*** Begin section ***

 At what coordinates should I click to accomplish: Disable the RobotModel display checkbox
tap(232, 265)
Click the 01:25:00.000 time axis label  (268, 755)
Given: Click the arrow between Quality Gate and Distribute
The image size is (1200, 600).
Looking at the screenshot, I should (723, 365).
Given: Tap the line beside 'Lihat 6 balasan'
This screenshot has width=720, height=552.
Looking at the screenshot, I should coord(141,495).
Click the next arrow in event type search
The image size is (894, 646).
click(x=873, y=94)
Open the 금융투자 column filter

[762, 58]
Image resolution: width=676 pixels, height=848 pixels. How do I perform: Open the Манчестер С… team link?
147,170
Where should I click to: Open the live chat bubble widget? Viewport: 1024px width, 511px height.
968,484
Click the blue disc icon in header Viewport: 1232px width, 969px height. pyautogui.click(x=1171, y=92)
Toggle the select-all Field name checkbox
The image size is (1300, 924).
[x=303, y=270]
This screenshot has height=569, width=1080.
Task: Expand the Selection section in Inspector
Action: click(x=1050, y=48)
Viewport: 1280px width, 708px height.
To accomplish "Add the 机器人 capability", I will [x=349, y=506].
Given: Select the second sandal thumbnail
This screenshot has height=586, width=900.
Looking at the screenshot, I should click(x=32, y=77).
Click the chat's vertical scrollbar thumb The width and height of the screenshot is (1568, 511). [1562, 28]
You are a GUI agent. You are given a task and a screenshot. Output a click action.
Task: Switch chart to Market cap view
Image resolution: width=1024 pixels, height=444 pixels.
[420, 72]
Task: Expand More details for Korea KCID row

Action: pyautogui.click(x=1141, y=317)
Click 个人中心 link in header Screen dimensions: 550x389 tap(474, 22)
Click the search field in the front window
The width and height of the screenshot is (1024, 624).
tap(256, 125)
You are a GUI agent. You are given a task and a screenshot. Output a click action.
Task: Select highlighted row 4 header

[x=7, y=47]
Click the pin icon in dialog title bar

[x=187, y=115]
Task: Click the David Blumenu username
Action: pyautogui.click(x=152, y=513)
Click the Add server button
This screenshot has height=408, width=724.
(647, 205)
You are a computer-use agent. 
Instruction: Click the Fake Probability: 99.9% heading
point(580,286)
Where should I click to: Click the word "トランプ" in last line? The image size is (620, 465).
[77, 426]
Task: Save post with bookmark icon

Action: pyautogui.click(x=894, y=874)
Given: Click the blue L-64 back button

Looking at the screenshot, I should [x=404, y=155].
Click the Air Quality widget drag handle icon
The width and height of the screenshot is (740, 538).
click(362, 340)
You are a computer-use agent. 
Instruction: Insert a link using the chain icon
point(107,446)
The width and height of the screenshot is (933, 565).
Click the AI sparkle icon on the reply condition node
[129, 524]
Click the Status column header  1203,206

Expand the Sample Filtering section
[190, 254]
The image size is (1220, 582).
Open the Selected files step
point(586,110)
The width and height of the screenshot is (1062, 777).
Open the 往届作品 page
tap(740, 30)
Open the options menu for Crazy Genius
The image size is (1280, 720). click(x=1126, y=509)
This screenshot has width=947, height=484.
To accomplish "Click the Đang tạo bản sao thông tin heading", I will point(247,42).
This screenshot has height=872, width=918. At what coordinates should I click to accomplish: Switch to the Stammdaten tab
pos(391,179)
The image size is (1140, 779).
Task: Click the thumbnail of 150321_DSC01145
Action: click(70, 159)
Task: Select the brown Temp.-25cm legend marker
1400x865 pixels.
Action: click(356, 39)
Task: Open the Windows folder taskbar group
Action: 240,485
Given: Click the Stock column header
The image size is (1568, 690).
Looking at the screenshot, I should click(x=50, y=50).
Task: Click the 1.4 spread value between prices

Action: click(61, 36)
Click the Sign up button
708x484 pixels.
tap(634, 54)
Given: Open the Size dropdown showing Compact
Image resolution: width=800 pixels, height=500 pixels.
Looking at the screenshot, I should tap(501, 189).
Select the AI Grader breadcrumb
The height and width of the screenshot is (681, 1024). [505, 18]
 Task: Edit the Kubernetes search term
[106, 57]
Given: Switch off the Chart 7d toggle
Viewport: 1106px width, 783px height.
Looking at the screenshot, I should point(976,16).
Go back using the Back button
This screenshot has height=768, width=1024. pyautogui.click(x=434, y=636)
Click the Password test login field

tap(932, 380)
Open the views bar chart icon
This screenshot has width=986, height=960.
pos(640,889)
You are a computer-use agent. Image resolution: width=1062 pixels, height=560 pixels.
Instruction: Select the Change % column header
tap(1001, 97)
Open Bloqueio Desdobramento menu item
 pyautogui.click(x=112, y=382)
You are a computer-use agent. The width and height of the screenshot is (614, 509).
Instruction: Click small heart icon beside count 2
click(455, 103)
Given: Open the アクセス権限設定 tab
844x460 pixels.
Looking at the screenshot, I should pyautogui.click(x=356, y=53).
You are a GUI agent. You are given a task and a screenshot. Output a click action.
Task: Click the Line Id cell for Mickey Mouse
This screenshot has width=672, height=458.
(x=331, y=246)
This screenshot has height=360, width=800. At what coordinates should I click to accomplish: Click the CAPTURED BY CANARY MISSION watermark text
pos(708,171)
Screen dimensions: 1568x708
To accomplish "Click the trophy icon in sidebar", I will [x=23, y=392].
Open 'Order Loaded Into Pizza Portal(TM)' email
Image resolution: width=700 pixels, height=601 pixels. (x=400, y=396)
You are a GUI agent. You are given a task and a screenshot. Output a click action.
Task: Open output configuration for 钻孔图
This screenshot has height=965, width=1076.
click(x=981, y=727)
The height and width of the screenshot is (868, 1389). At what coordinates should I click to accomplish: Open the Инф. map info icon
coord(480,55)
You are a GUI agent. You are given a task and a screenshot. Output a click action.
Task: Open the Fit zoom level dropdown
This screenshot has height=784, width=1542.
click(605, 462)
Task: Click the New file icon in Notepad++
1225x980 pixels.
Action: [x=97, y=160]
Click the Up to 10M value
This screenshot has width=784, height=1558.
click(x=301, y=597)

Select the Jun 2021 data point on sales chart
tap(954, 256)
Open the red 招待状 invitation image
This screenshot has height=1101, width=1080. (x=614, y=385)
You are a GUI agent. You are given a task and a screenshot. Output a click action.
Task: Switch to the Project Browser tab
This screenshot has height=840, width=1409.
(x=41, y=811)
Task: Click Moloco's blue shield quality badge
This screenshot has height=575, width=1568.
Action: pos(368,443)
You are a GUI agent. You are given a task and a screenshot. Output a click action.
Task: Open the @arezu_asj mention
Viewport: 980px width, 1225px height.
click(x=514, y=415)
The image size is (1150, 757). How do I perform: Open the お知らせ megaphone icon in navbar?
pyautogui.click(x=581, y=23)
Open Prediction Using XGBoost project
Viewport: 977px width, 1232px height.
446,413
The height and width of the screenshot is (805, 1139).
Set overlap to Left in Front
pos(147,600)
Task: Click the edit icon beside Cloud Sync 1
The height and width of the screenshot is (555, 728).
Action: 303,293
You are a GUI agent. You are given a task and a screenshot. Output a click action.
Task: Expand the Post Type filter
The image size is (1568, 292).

*** End section ***

YOUR GOAL => Go through the records above and copy every line with the word "dropdown".

OUTPUT =>
Given: Open the Size dropdown showing Compact
Task: Open the Fit zoom level dropdown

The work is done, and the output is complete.